Cultural Investment

In Business, Culture, Improvement, Leadership by Stephen Rogers

I introduced the importance of culture last month, and how leaders can affect the culture of their group.  I have been involved in several organisations over the last 20 years where they have introduced a typically very expensive program to change culture or develop leaders, much to my disappointment.  With much hoopla and ceremony, the program portrays the shape of the new enterprise, to be the next Apple, HP or Google.  Amongst the indoctrination and theories, the leaders are overwhelmed with information.  Their commitment to then implement the program follows, and three months down the track little has changed.  Why does this occur?

I am glad you asked.  Culture and leadership, behaviour and habits do not change based on information or even understanding.  We see this in everyday life. We all know that a healthy diet and lifestyle is good for us, giving us better quality of life and theoretically longevity.  How many of us actually follow through and do what is required with consistency?  Just because we know something will benefit doesn’t mean it will be implemented.  Instruction and comprehension does not equate to doing.  So what does?

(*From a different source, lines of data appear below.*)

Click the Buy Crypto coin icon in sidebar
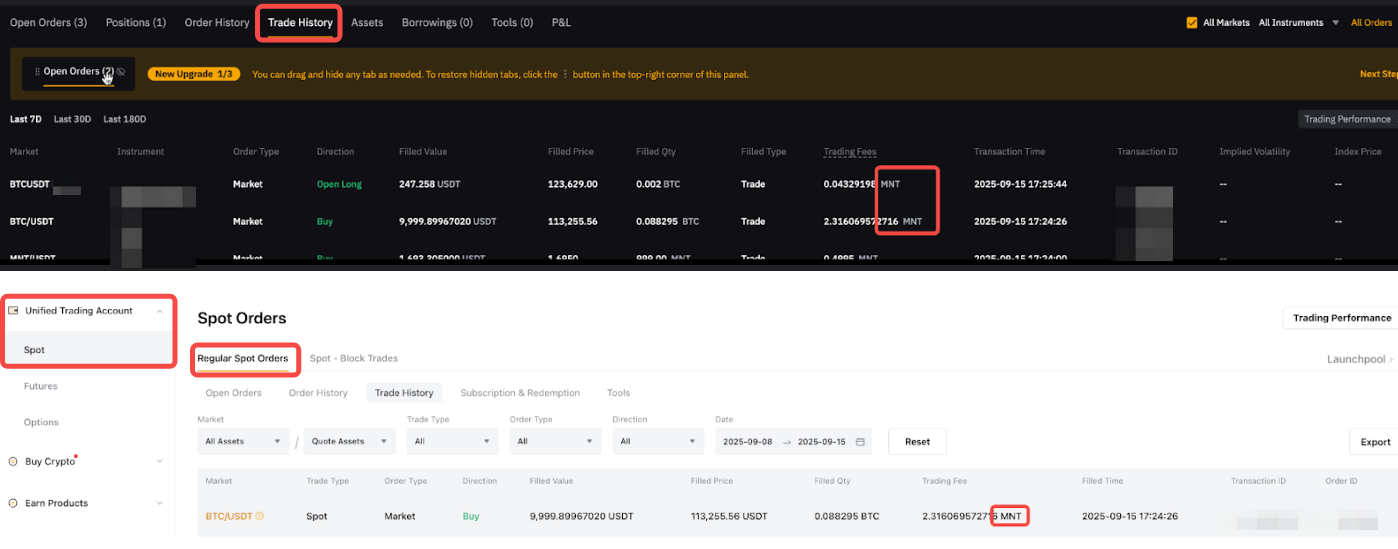Image resolution: width=1398 pixels, height=549 pixels. click(x=13, y=462)
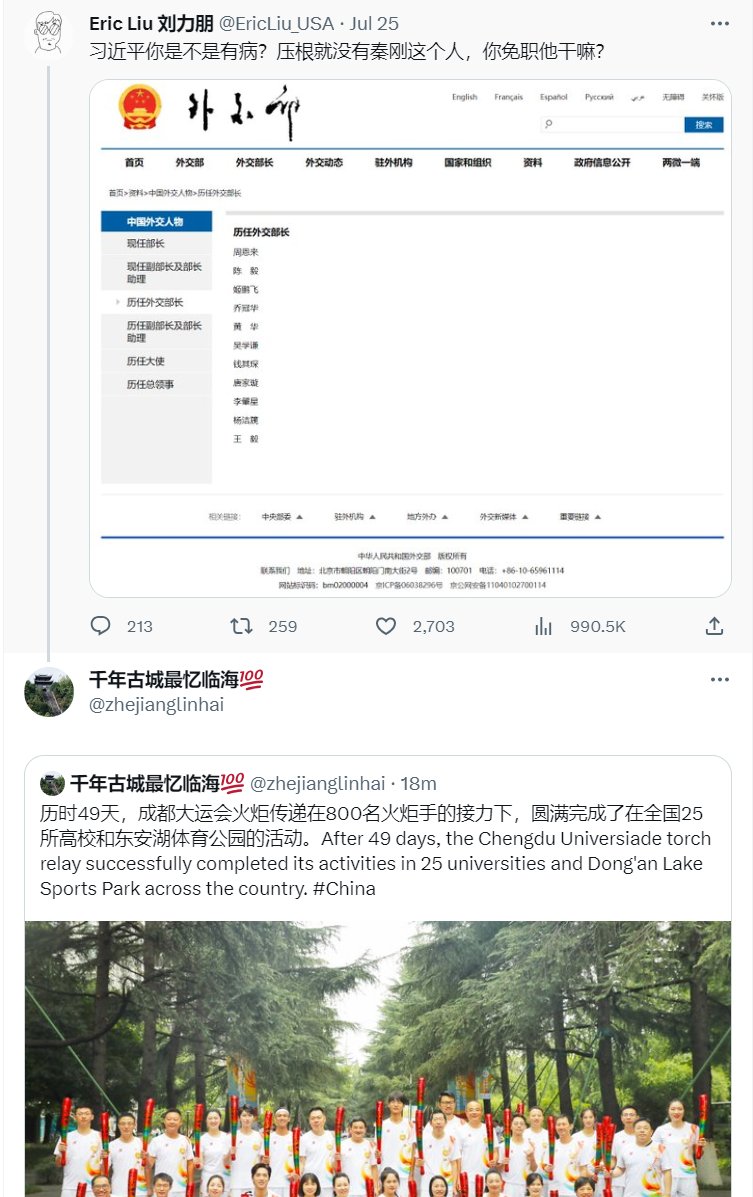Click the reply icon under Eric Liu's tweet
The width and height of the screenshot is (753, 1197).
coord(100,626)
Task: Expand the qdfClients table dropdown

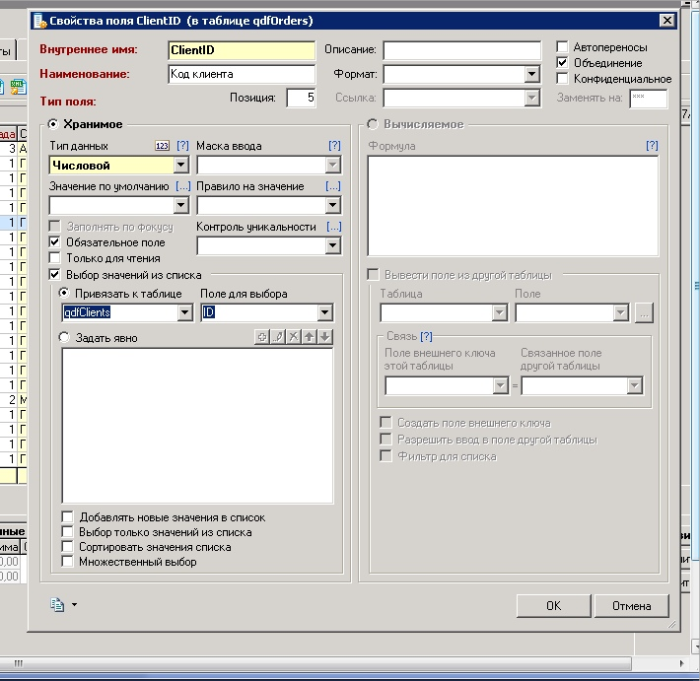Action: tap(184, 313)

An excellent question.  Let me just qualify that in many cases the information delivered in these programs is important and even appropriate. The problem is in the approach and strategy applied.  Most of these programs do not have a clear staged plan with tools that help the leaders implement what they have learned. More importantly, the programs try to force a philosophy on the business without clearly understanding the DNA.  Most importantly the leaders are expected to execute something in the midst of doing their regular work, trying to find time, and implementing it half-heartedly, rushed or superficially to tick a box.

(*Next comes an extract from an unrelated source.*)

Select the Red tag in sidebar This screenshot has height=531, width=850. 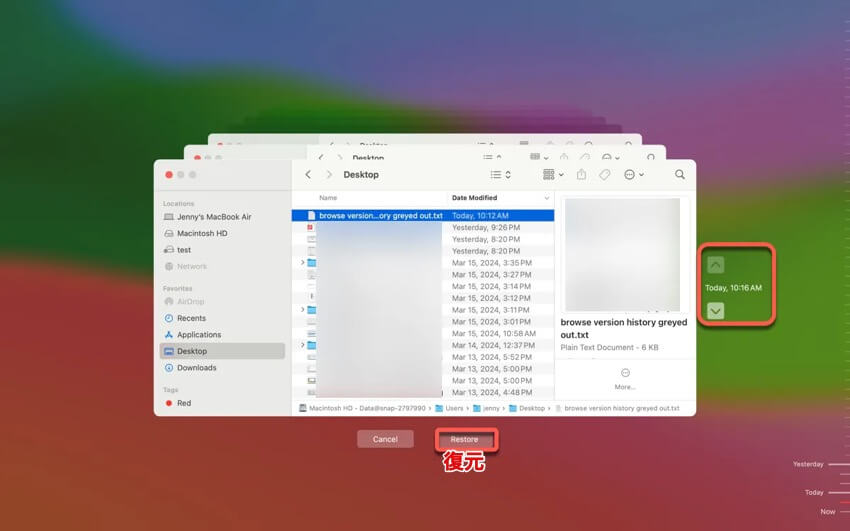click(184, 403)
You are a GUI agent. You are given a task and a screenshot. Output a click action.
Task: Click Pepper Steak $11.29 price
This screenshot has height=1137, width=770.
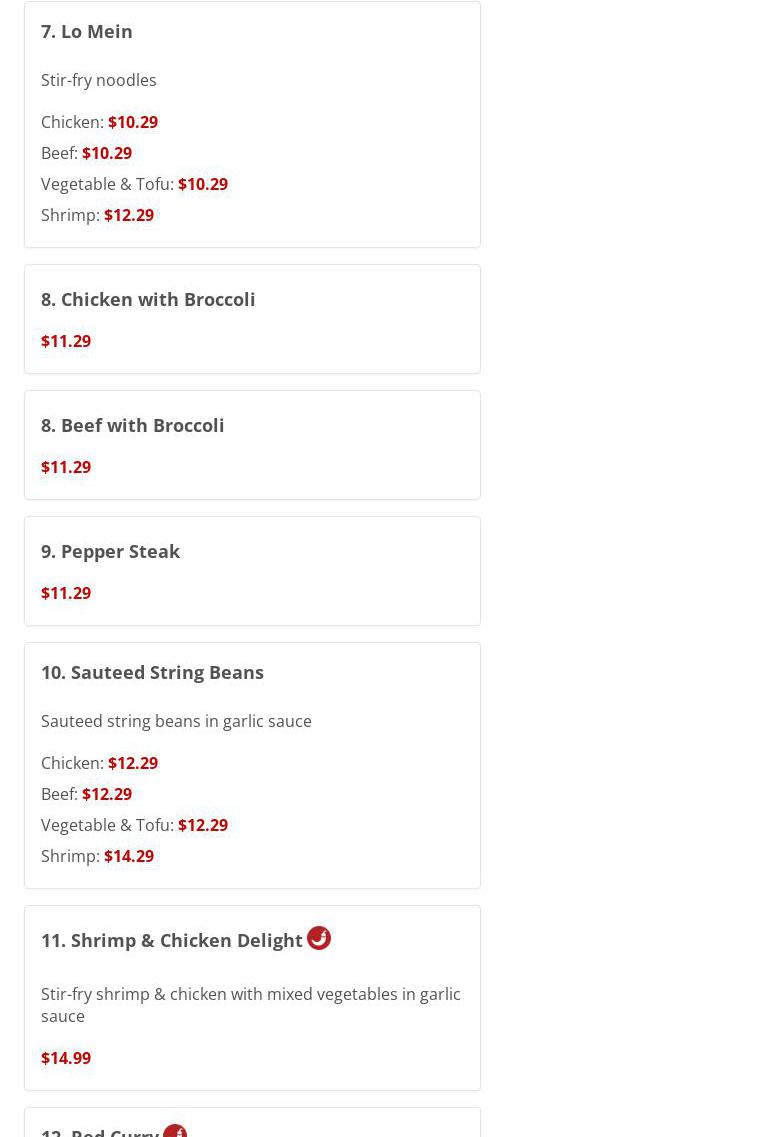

Getting to what works.  The successful approach lies in what we have to do for changing any habit; leaders (and businesses) only get better if they pick something important to improve, involve the people around them and follow up in a disciplined way. Long-term change in leadership effectiveness takes time, follow-up and discipline.  I would typically allow 18-24 months to see good transformation in a business; some take longer.  It requires a very disciplined plan, with strong accountability, and really owned by top management.  It might require revisiting something several times, but until it is habit, we can’t move on.  What are you willing to change today and what step are you willing to take to make that happen?  Transformation occurs one step at a time, incrementally, one after another.